Maria refuses to match colours on request but makes mosaics with symmetrical designs involving colour matching. 3. State the timeframe of your assessment, DON’T make lifelong findings. e.g.
“On Feb 7th 2002 Joe showed no obvious response to speech.” NOT “Joe shows no response to speech.” 4. Specify the location(s) in which your observations were made. e.g.
“When seen at his school on Feb 7th 2002, Joe showed no obvious response to speech.” 5. Specify the person(s) involved and the activities observed e.g.

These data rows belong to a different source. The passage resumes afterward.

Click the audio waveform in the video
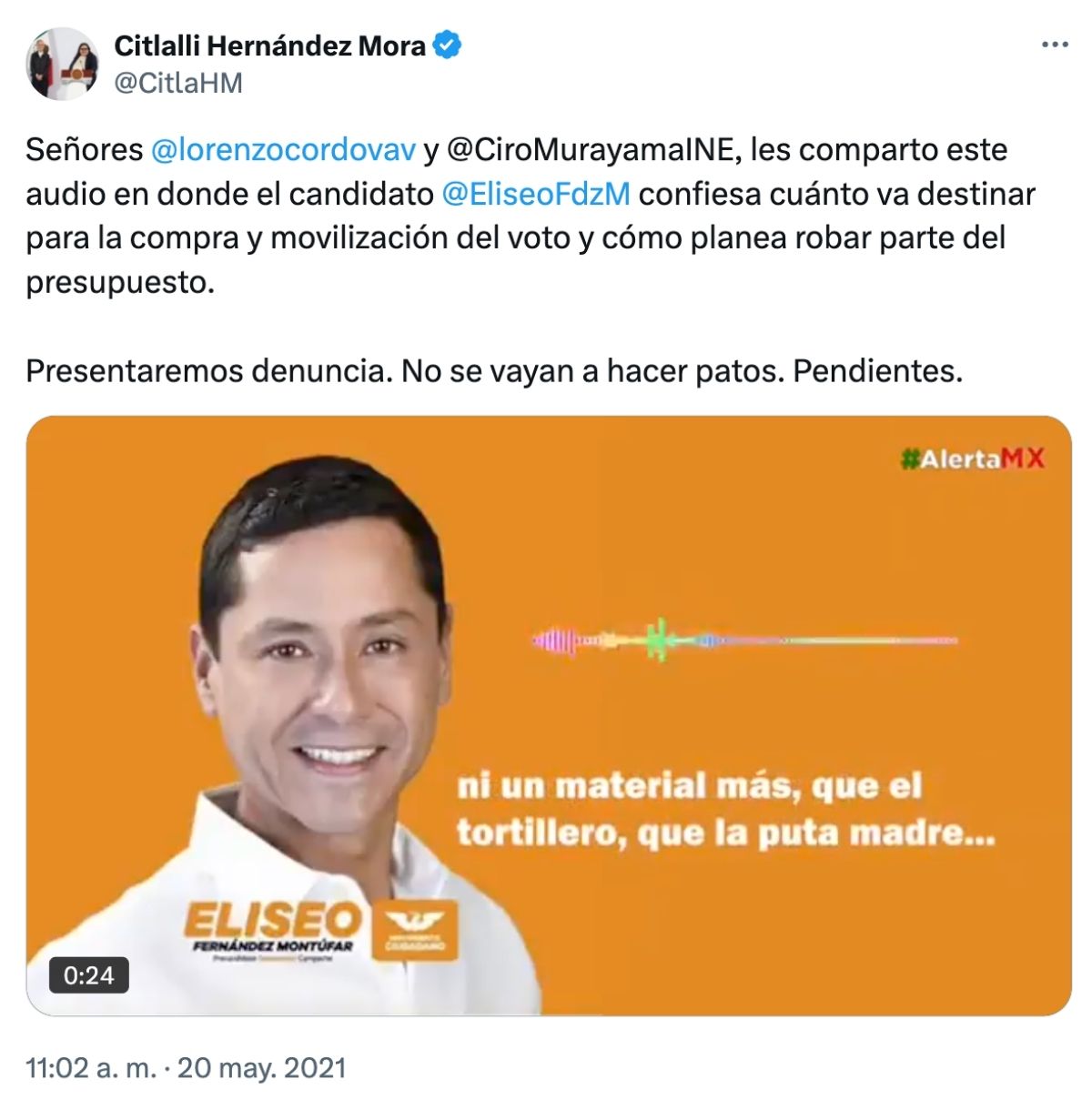 (744, 641)
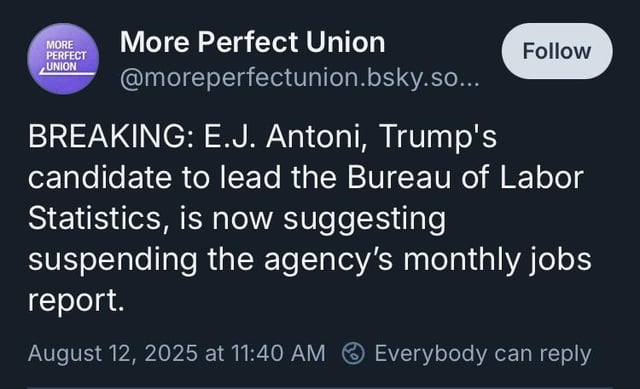Click "monthly jobs" in the post text
Viewport: 640px width, 389px height.
click(497, 261)
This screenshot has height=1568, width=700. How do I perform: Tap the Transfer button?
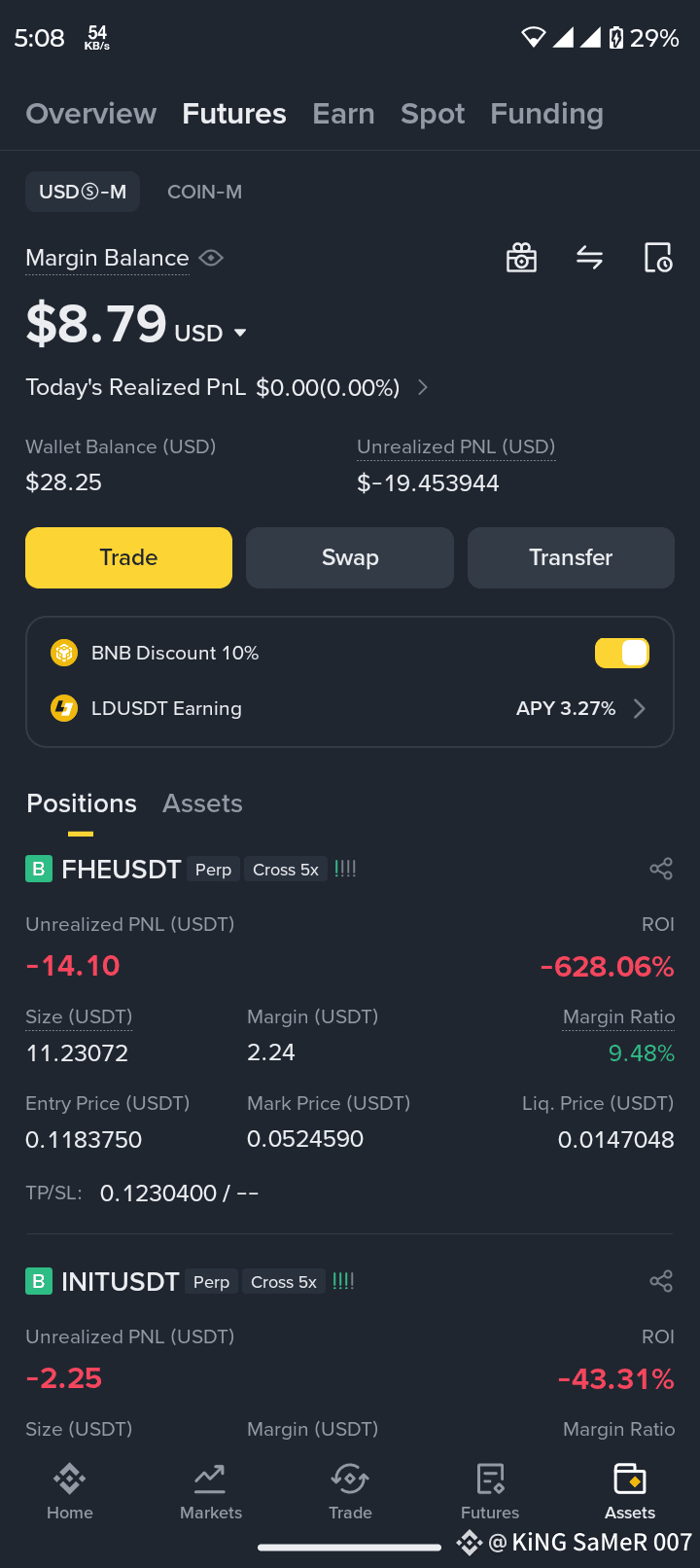[571, 557]
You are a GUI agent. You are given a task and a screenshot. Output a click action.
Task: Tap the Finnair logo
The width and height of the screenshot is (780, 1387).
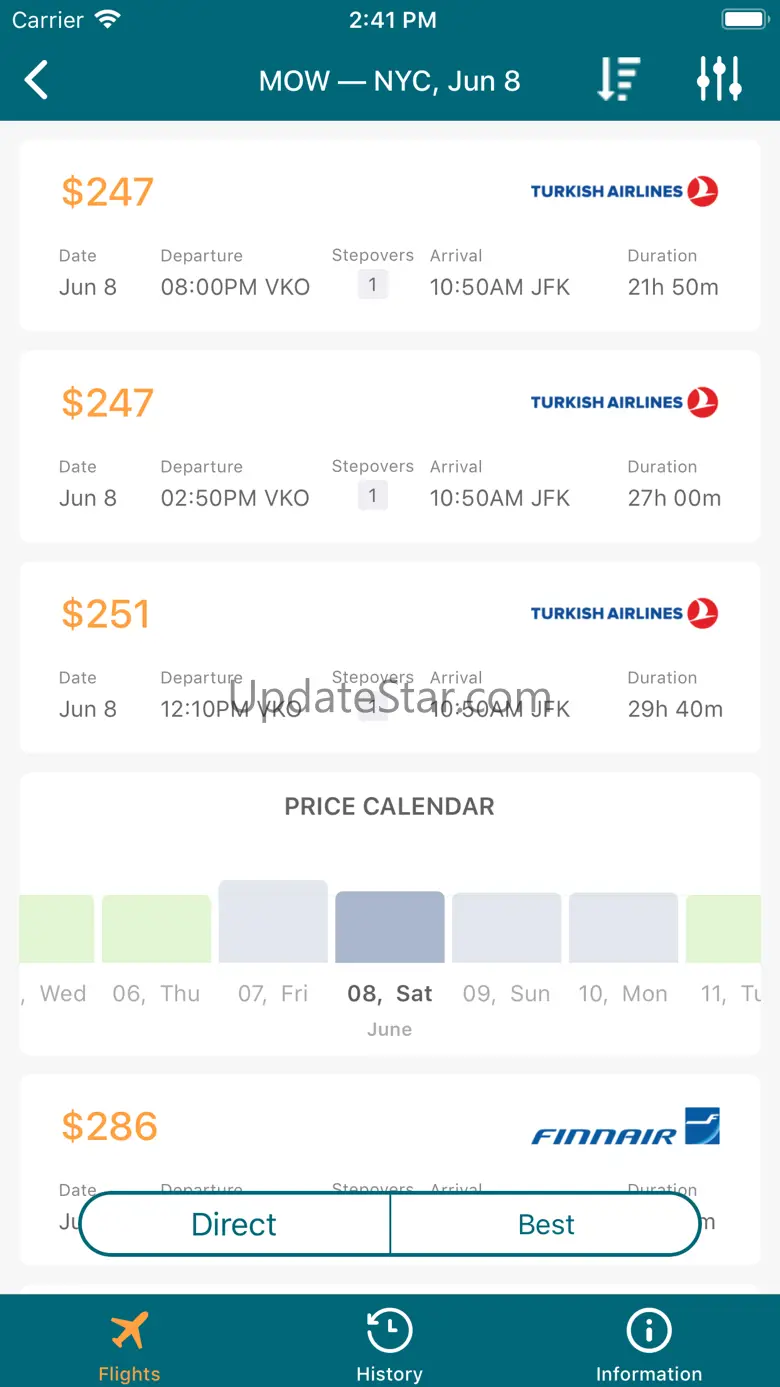[625, 1127]
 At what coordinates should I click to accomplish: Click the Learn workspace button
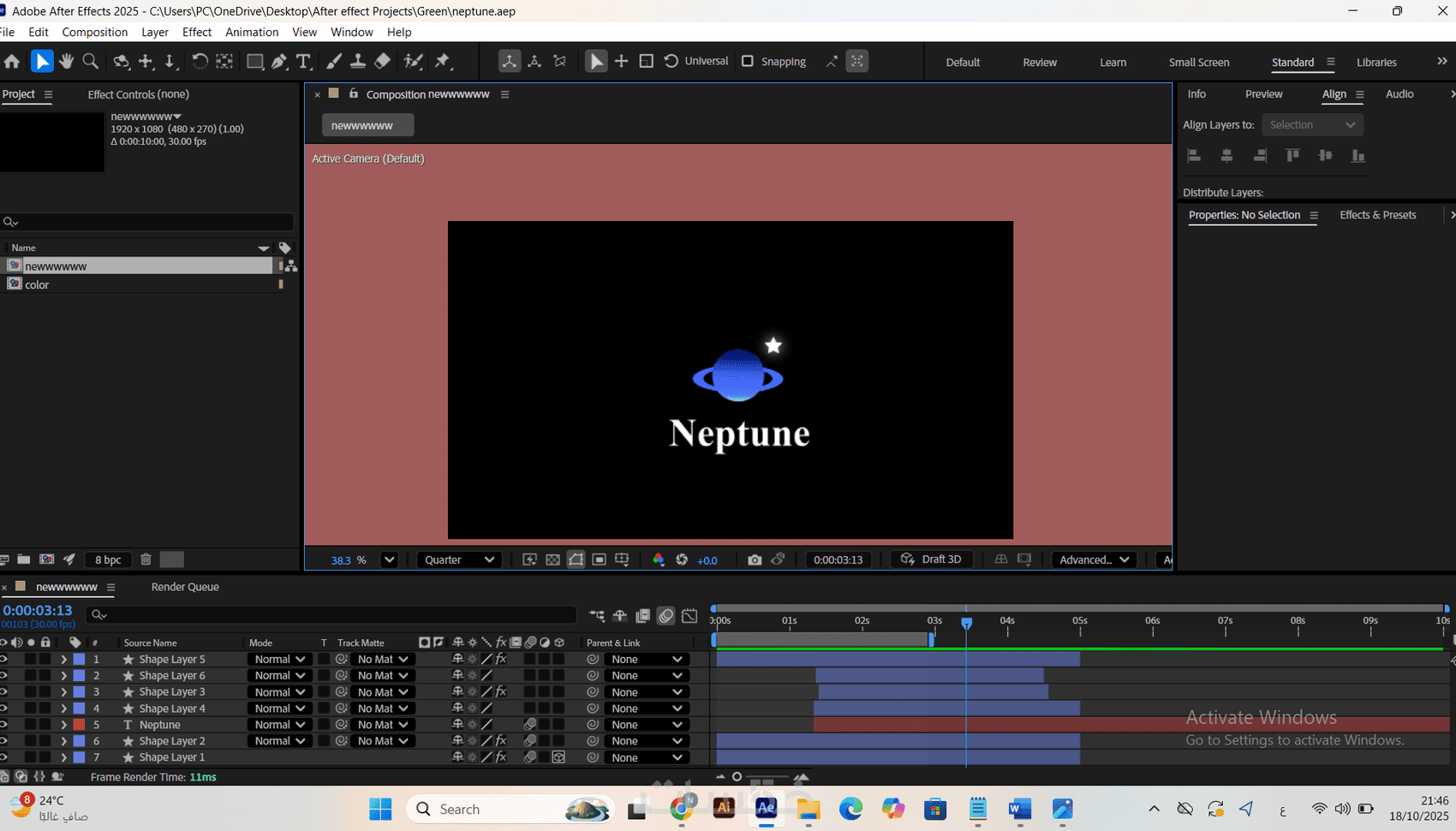point(1113,63)
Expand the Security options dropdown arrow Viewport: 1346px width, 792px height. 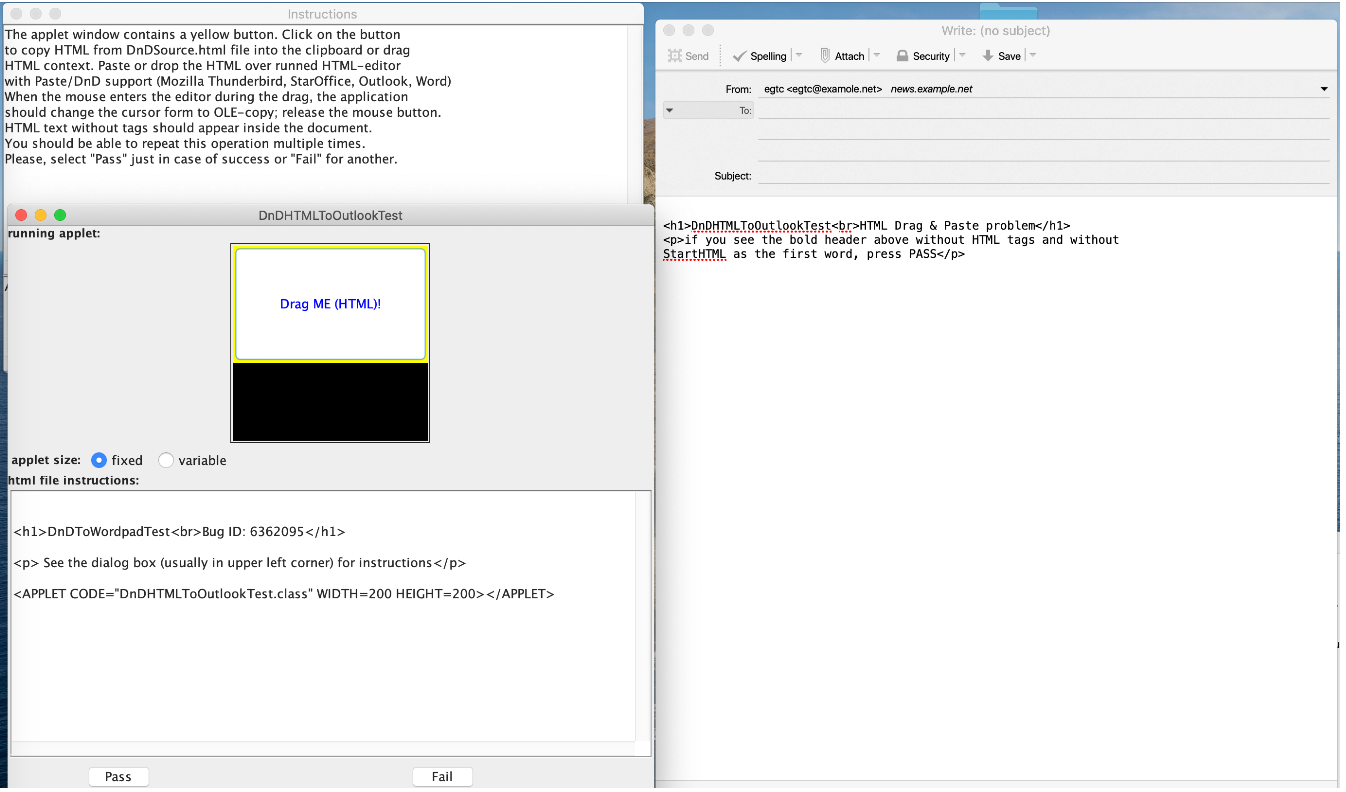962,56
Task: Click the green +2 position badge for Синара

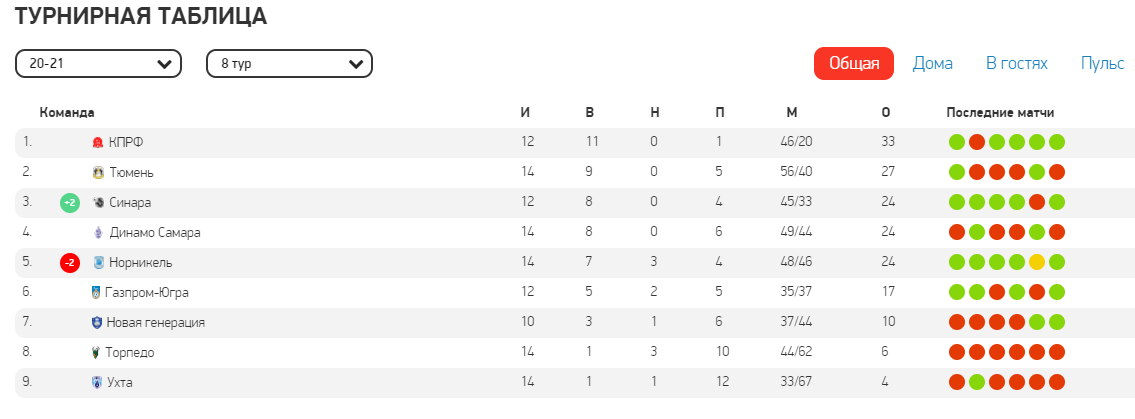Action: coord(69,202)
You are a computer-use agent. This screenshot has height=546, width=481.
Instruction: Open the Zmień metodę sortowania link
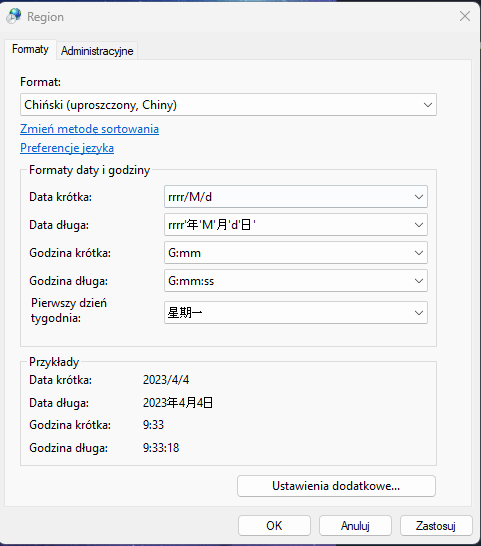90,129
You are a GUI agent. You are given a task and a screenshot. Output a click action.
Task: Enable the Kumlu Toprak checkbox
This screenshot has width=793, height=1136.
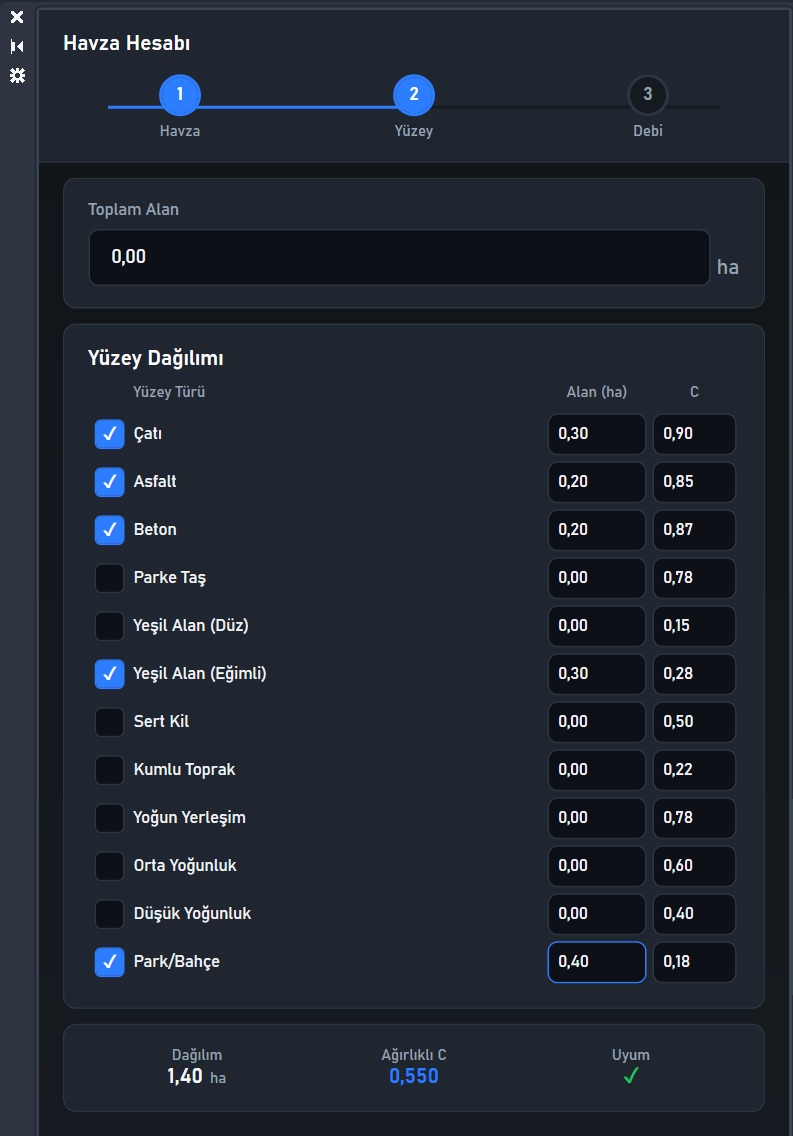click(109, 770)
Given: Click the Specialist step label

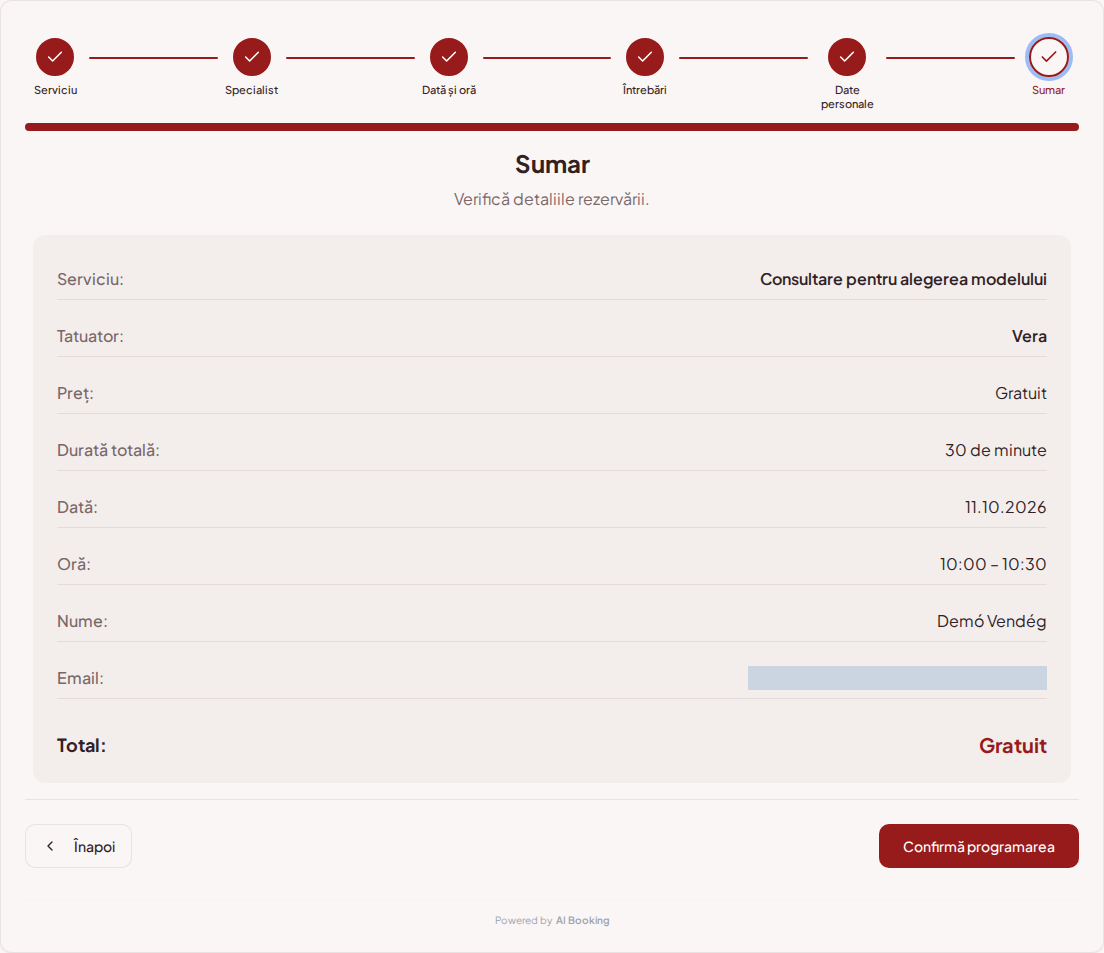Looking at the screenshot, I should coord(251,90).
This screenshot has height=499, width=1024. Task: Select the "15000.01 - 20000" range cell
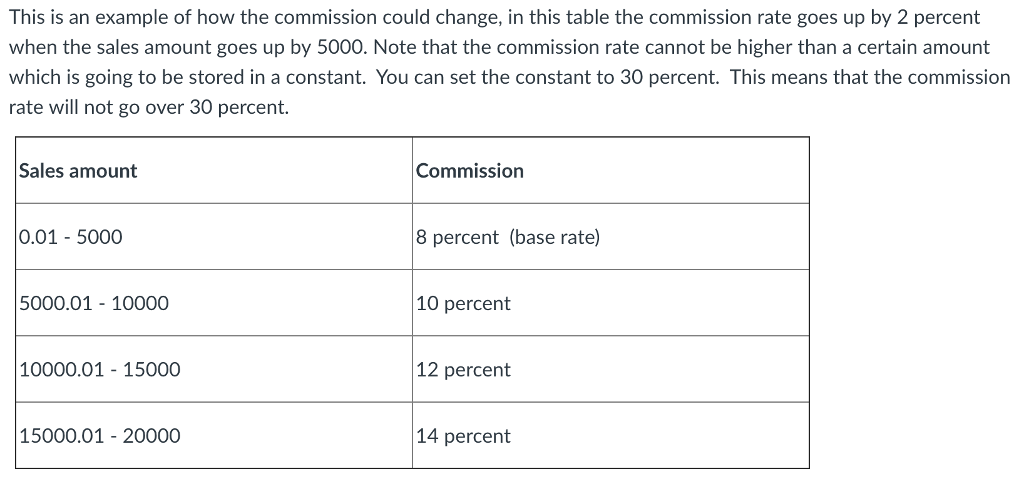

“When observed with his physiotherapist at his school on Feb 7th 2002, Joe showed no obvious response to her instructions.” 6. Know the limitations of your test. Tests which are
designed to be
administered to people with speech, normal hand skills, sight and
hearing - such as most intelligence tests - do not provide accurate
information about the understanding or learning potential of people who
do not have those skills. Such tests should not be administered
to people who do not have the pre-requisite skills. The results
of such tests should never be invoked as a reason to limit a person’s
opportunities. Never make judgements such as “Joe scored in
the profoundly retarded range on a WAIS therefore he will be unable to
use an electronic communication aid.”
7. Don't double-count impairments. If using a
checklist, mark any
items that the person cannot do because of physical or sensory
impairments AND subtract those items from the total possible
score
e.g. Joe is blind. At least 5 out of 15 items on Stage 2 of the Triple C checklist require sight, so the maximum score that Joe can attain is 10. Hence if he scores 6 he has scored a majority of the possible items. 8. Don't assume a normal upbringing. If using a
checklist, mark any
items which have not been in the person’s experience AND subtract
those items from the total possible score
e.g. Because Joe is a quadriplegic he has never been given a two-step instruction. 9. If there are aspects of the person’s communication not covered by the checklist, attach explanatory notes e.g.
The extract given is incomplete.